In August 2003, a UNITED SIKHS volunteer from the UK spent a month in India attending a Change Agents of the Future (CAOF) camp. After this camp she was due to join a 'seva' project, 'seva' being the concept of selfless service for others. She was not, however, able to undertake this project, due to the unexpected death of her grandfather. This volunteer had come to India with a £250 Pilkington Travel Award and £400 grant from the Isaac Newton Trust of Cambridge University to do women's projects of her choice. She left the grants with UNITED SIKHS to apply as deemed fit. At this stage UNITED SIKHS was looking to start project STARAE .
Later on that summer, on a trip for a separate project to Ekel Gedda village in Panjab, a UNITED SIKHS director met a young widow who was single-handedly bringing up her 3 daughters and young son. This lady, despite, her financial and social problems connected to being a widow, was full of enthusiasm for her daughters. She spoke to UNITED SIKHS about her daughters abilities and her dreams for them. She spoke with pride about Jatinder Kaur's 95% marks at St Soldier School, known well for its quality of education. Kirandeep Kaur, her middle daughter, had, however, been forced to drop out of her plus two (A level) studies as the family could not afford her fees. Kirandeep Kaur had instead started to study at home, forced to switch to the arts stream for home study, whilst her ambition was to remain a science student. Throughout the meeting, Kirandeep Kaur was keen to talk about her studies, but expressed regret at not being able to further her studies in science. She had been a brilliant student in lower secondary school, but because of her father's death and the financial restrictions facing her family, her grades had begun to fail. Her mother spoke of her concerns for the future as she was not going to be able to keep even her younger daughter at St Soldier School for long.
UNITED SIKHS saw these girls as worthy recipients of the Pilkington Travel Award and Isaac Newton Trust grant.

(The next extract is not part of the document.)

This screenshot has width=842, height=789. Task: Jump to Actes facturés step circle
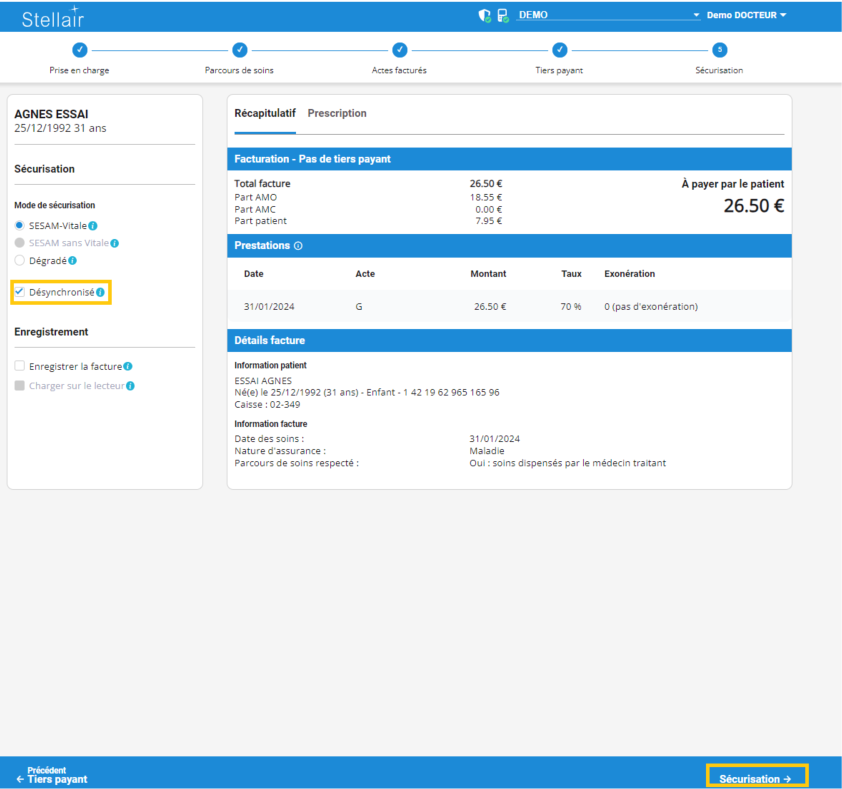pos(399,49)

We met the St Soldier School Director, Mr. Mangal Singh, who confirmed that Jatinder Kaur was a top performer at school - scoring the best marks in her grade. Mr. Mangal Singh agreed to take Kirandeep Kaur on at the school at the beginning of the year, agreeing to extra assistance and coaching for her, with a view to preparing her to rejoin the science stream.
UNITED SIKHS drew up a plan to expend the Pilkington Travel Award on Jatinder Kaur's studies, and the grant from the Isaac Newton trust on Kirandeep Kaur's studies. These grants have enabled the STARAE project to come into fruition earlier than expected. The money will fund the girls to the end of their secondary education, covering the cost of books, uniforms, travel and extra tuition.
Encouraged by the propitious start to the STARAE project, UNITED SIKHS sourced funding for the education of 16 children at 4 participating schools recruiting them from village state-education schools for the new academic year commencing april 2004. Candidates were awarded scholarships based on their performance and their financial means.
In 2004/2006, STARAE sponsored 16 scholars to study in 4 private schools in Panjab. The scholars are bright children who come from backgrounds of families with limited financial means.When we visited Panjab in April 2005, it was heartening to be so warmly welcomed by the staff at the schools we visited and to talk to the parents and scholars themselves about their impressions of the first year of the scheme. The scholarships are benefiting children of a range of ages. The youngest scholars showed off their knowledge of the alphabet while the elder children talked of their ambitions for the future. At whatever stage the scholarship is helping the student, it is paving the way for them to be the stars that they have the potential to be.The parents were delighted at their childrens' enthusiasm - this made them interested and gave them a desire to be involved in their childrens' progress. In the case of one young girl, Rajwinder Kaur, the child of a single parent family, originally her father was suffering from an alcohol addiction and was very uninterested in her education. However, it was a pleasant surprise to see him attend the feedback session, a reformed character, inspired by STARAE.
At St. Soldier Day Boarding School, primary school staff were overwhelmed by a young scholar, Gurpreet Singh, the son of the village, 'granthi,' who had started school late, but had caught up the work he had missed in days. He had also inspired the whole school to do naam simran before eating.
At the Standard Public School Dhulka ,the principal and teachers were very grateful for the idea of discussing the students' progress with the students themselves as this had not been common practice previously and the school had found it a very efficient way of assessing students' progress and making action plans for further improvement in areas in which students were weak. The project has also inspired this school to publish a school magazine.
STARAE has, therefore, not only helped the scholars themselves to progress, but has channelled its light in different directions. In one case, it has benefited a parent and, therefore, also the child's family situation and it has helped the schools as a whole in certain ways as well.